SET PROBLEM:
Copy out the reflection below on Abraham leaving his homeland, word for word and in full.

TEXT EXTRACT:

— start —

Leave all that you hold dear and familiar.
Go to the land I will show you."

We are then told
"So Abraham left, as the Lord had told him."


I wonder if you think that  Abraham actually heard that voice out loud in his head and thought , ‘that must be God speaking’.
Personally I doubt it. I suspect that Abraham probably had a gut feeling, then anguished over what he should he do and after much soul searching eventually made a decision hoping for the best. There is no doubt that Abraham in doing as he did, changed history for ever.

Please don’t think that I am in any way trying to downgrade what Abraham did. Quite the reverse. I am saying that as Abraham tried to be faithful to his God he went through the same conflicting ‘should I, shouldn’t I' that we all experience. It might seem as if it is more by luck than anything else, but we who seek to trust in God know differently. We know that somehow out of our desperate attempts to understand the mind of God, somehow God is leading us all the time, we not where. And that is faith, trusting in God and taking a chance.

Abraham set out in faith, not knowing where he was going, or even why he was going, except that he hoped it was the right thing to do. Lot’s of things must have told him not to do what he was doing

1. It was a move from the known to the unknown, leaving behind friends.
2. It was doing something which placed in him in a vulnerable place, outside of his comfort zone. 
3. He was leaving behind security and facing an unpredictable future.

Nevertheless he acted in a committed fashion and found that in that act of faith he was blessed.

— end —

GIVEN RECORDS:
— start —

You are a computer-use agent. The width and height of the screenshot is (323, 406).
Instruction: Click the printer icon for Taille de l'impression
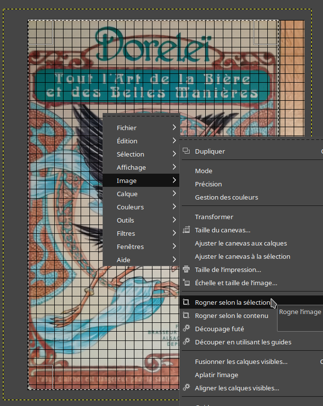coord(186,270)
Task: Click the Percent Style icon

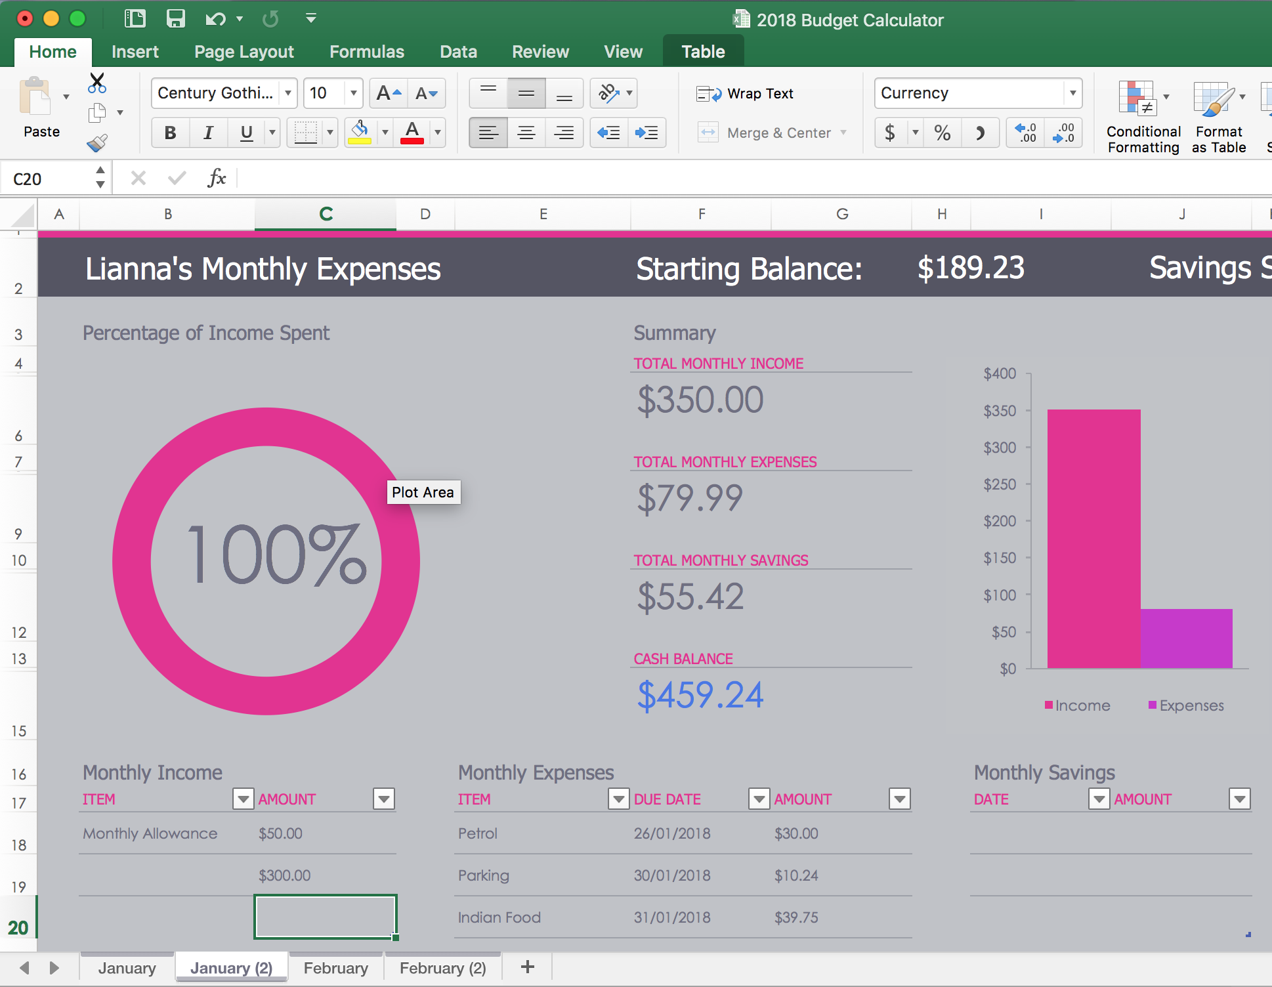Action: [x=943, y=133]
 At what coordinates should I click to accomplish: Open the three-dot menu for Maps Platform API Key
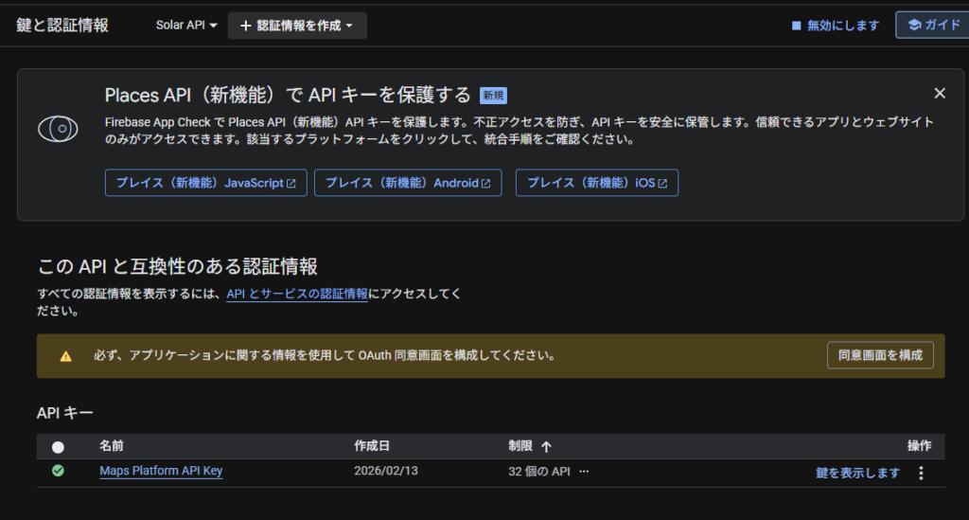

— end —

FINAL RESULT:
Leave all that you hold dear and familiar.
Go to the land I will show you."

We are then told
"So Abraham left, as the Lord had told him."


I wonder if you think that  Abraham actually heard that voice out loud in his head and thought , ‘that must be God speaking’.
Personally I doubt it. I suspect that Abraham probably had a gut feeling, then anguished over what he should he do and after much soul searching eventually made a decision hoping for the best. There is no doubt that Abraham in doing as he did, changed history for ever.

Please don’t think that I am in any way trying to downgrade what Abraham did. Quite the reverse. I am saying that as Abraham tried to be faithful to his God he went through the same conflicting ‘should I, shouldn’t I' that we all experience. It might seem as if it is more by luck than anything else, but we who seek to trust in God know differently. We know that somehow out of our desperate attempts to understand the mind of God, somehow God is leading us all the time, we not where. And that is faith, trusting in God and taking a chance.

Abraham set out in faith, not knowing where he was going, or even why he was going, except that he hoped it was the right thing to do. Lot’s of things must have told him not to do what he was doing

1. It was a move from the known to the unknown, leaving behind friends.
2. It was doing something which placed in him in a vulnerable place, outside of his comfort zone. 
3. He was leaving behind security and facing an unpredictable future.

Nevertheless he acted in a committed fashion and found that in that act of faith he was blessed.